Le cas de l’Éthiopie
Quant aux gouvernements africains, bien que sous pression, ils gardent une marge de manœuvre, comme l’illustre le cas de l’Éthiopie. Ainsi que l’explique Oxfam dans son rapport de 2020 sur le Fonds fiduciaire pour l’Afrique, l’UE s’est servie de ces financements pour pousser le gouvernement éthiopien à signer un accord informel de réadmission fin 2017 (les seuls autres accords informels de réadmission conclus par la Commission en Afrique concernent des pays bénéficiaires du FFU, à savoir la Côte d’Ivoire, la Gambie et la la Guinée). Mais en janvier 2022, dans une lettre rendue publique par Statewatch, la Commission a reconnu que les autorités éthiopiennes ne se montraient finalement pas très coopératives dans les procédures de réadmission (d’autant plus que, par rapport aux cent mille ressortissants à rapatrier chaque année d’Arabie Saoudite, les quelques centaines que l’Union européenne veut à tout prix expulser “ne sont rien en comparaison” remarque Mehari Taddele Maru).
Ceci dit, la capacité d’action des gouvernements africains est restreinte par celle que Maru, dans une analyse publiée en 2021, appelle une “asymétrie de pouvoir”, découlant de la nature postcoloniale des relations que l’Union européennes entretient avec de nombreux pays. En exportant en Afrique – y compris au travers de l’aide au développement – sa vision de la migration et des frontières axée sur le confinement sécuritaire, l’UE a saboté “plusieurs projets prometteurs que l’Union africaine, les pays africains et l’Europe étaient en train de développer autour de la migration”, dénonce Maru. “Avant La Valette, il y avait eu des avancées sur l’Institut africain pour les transferts de fonds, sur l’Initiative de la Commission de l’Union africaine contre la traite des êtres humains, sur la diaspora, sur les moyens de subsistance alternatifs pour les jeunes, ou même sur la gouvernance des frontières. Il y avait l’opportunité d’améliorer les capacités locales, au lieu de placer Frontex en Afrique. C’est ce que j’appelle la substitution des capacités : on ne renforce pas les capacités des institutions dans les pays africains, on les substitue.”

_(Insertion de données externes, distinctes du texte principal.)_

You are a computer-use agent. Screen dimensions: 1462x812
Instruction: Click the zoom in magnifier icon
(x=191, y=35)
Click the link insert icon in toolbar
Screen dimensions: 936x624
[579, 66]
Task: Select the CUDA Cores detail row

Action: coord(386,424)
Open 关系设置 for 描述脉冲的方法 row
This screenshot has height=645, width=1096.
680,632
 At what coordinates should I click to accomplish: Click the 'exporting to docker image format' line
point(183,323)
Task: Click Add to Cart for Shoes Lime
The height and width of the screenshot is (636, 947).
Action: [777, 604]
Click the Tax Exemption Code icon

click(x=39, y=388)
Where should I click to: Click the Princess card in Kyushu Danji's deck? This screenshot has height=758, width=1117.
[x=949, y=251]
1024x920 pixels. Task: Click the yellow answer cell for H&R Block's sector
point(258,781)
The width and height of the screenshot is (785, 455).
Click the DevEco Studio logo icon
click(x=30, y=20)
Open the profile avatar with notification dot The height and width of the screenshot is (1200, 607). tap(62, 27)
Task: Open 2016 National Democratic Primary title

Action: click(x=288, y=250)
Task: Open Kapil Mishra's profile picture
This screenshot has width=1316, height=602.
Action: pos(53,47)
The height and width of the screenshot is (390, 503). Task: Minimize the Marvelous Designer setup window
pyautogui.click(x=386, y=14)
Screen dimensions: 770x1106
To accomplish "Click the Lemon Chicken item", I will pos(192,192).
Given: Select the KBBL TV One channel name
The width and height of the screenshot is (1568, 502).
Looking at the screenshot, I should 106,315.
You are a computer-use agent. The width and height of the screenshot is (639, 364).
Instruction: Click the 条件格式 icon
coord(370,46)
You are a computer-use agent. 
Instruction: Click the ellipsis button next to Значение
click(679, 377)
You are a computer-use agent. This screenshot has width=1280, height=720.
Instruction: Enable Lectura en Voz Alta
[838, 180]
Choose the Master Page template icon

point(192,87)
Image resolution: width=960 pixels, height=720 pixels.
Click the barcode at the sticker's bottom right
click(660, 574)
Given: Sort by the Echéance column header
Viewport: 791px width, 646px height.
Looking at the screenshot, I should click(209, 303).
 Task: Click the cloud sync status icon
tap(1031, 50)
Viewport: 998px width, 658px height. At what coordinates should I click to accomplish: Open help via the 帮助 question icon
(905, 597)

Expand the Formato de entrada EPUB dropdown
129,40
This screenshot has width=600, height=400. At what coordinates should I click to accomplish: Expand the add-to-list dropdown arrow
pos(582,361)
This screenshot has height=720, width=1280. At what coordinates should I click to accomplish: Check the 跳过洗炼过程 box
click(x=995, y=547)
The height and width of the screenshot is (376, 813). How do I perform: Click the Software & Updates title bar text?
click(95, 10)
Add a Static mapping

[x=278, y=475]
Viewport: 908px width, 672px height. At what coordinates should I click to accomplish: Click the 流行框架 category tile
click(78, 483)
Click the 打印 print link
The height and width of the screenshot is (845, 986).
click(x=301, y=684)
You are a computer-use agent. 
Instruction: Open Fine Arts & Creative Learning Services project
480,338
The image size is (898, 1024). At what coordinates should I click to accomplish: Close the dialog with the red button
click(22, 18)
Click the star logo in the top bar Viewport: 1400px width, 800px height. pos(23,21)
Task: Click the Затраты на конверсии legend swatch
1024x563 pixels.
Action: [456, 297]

Pourtant, les domaines d’action sur lesquels se focaliser pour que tous – en Europe et en Afrique – sortent gagnants sont bien connus (et ont peu été soutenus par le FFU) : l’immigration légale, la libre circulation intra-africaine, les transferts de fonds par les migrants, le rôle des diasporas, la renforcement des institutions locales en Afrique. Au lieu de se laisser aveugler “par la peur d’une menace socioculturelle”, l’Europe devrait selon Maru aborder de manière rationnelle la question de la migration. Et elle devrait aussi sortir de ce que Thomas Spijkerboer appelle “le déni des liens humains et économiques très réels qui existent entre l’Europe et ses anciennes colonies”.
La vision de l’aide au développement devrait aussi changer. “Nous avons besoin d’un modèle de développement basé sur la solidarité”, affirme Sira Rego. “Nous traversons une crise écosociale mondiale dans laquelle soit nous nous sauvons tous, soit personne ne se sauve”. L’erreur, pour Udo Bullmann, serait de subordonner les politiques de développement aux priorités de la politique étrangère et aux “nouveaux paradigmes de politiques de défense” : “Seule une approche holistique au développement, une approche basée sur le développement humain, est réellement porteuse de sécurité à long terme. Les Européens doivent comprendre que nous sommes dans un nouveau contexte politique mondial, et que les politiques de développement – comme moyen horizontal de mettre en place de nouveaux partenariats durables – sont le principal vecteur de construction d’un avenir juste pour tous.”